WHAT IS ASKED
Render the entries from their first line through the line containing "Action: click(307, 72)" as a JSON list of strings, one string per line, with blank lines omitted and the pictures left out.

# START OF THE RECORDS

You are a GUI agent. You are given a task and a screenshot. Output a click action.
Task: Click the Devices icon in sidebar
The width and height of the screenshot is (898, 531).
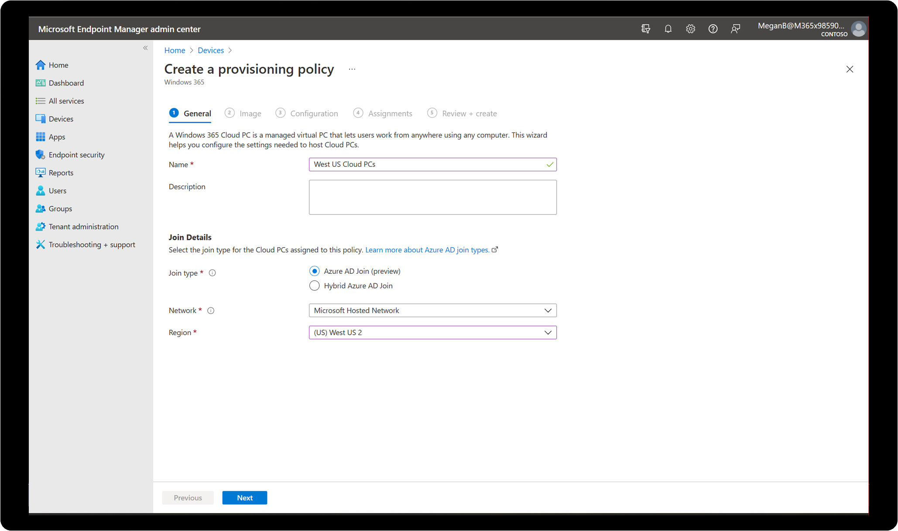[x=41, y=118]
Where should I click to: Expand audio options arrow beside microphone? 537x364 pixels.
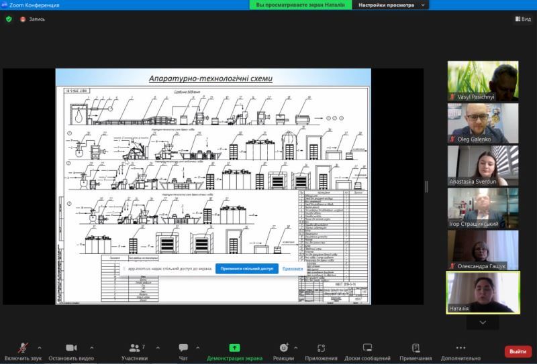(40, 347)
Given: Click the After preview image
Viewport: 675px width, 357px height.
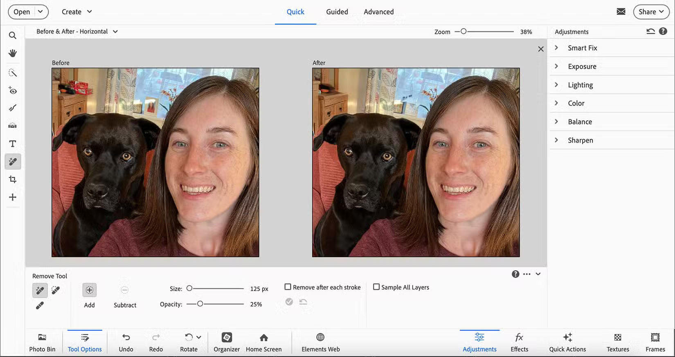Looking at the screenshot, I should point(416,163).
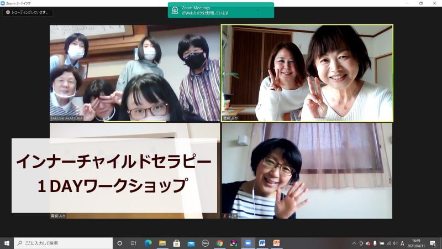
Task: Select the highlighted two-women video tile
Action: click(307, 72)
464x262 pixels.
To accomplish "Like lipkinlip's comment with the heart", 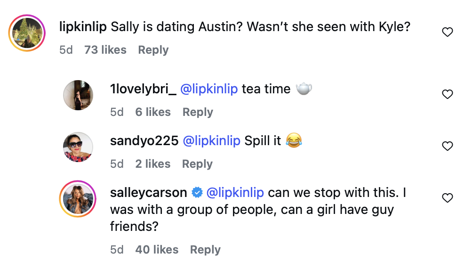I will click(448, 32).
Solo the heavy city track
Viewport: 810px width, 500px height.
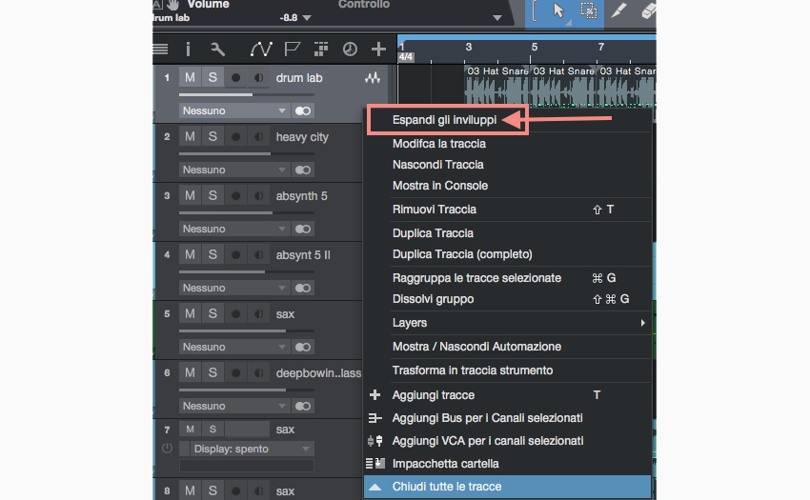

# END OF THE RECORDS

EXERCISE SOLUTION
[
  "You are a GUI agent. You are given a task and a screenshot. Output a click action.",
  "Task: Click the Devices icon in sidebar",
  "The width and height of the screenshot is (898, 531).",
  "[x=41, y=118]",
  "Where should I click to: Expand audio options arrow beside microphone? 537x364 pixels.",
  "(40, 347)",
  "Given: Click the After preview image",
  "Viewport: 675px width, 357px height.",
  "Looking at the screenshot, I should point(416,163).",
  "Task: Select the highlighted two-women video tile",
  "Action: click(307, 72)"
]